==== GIVEN DATA

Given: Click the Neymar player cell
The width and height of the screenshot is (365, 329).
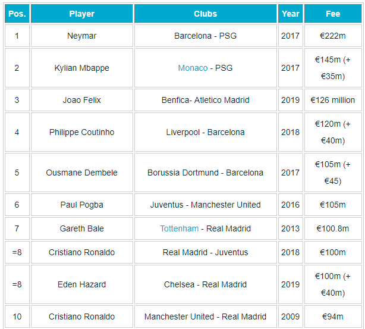Looking at the screenshot, I should pyautogui.click(x=81, y=36).
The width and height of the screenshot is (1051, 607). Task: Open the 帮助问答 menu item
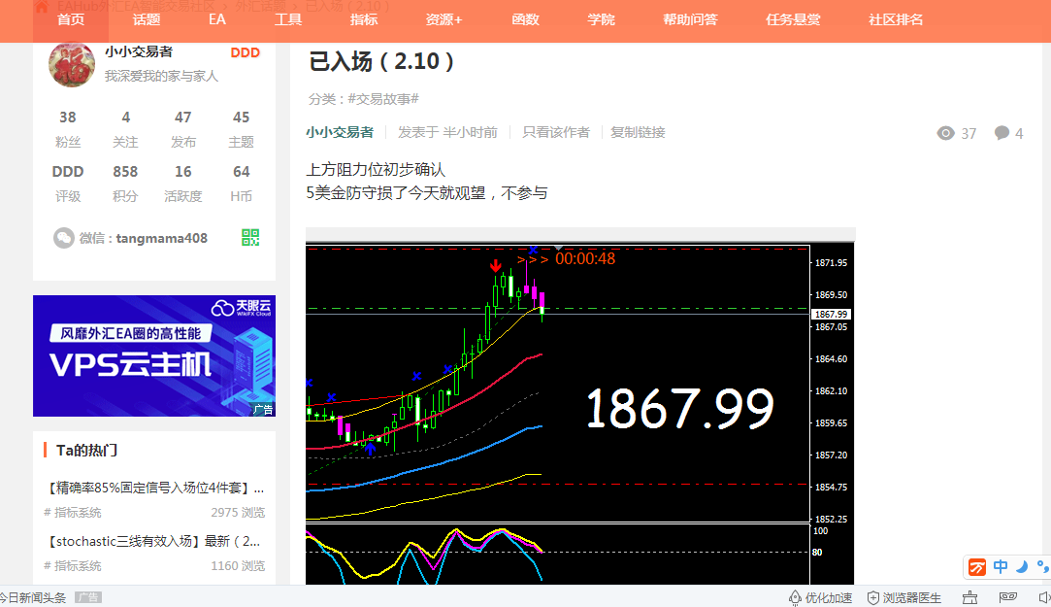coord(690,19)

========

* _EXERCISE DETAILS_
Restate the entries word for word, though any image they contain should not appear.

* _THE ANSWER_
Given: Click the Neymar player cell
The width and height of the screenshot is (365, 329).
Looking at the screenshot, I should pyautogui.click(x=81, y=36).
The width and height of the screenshot is (1051, 607). Task: Open the 帮助问答 menu item
coord(690,19)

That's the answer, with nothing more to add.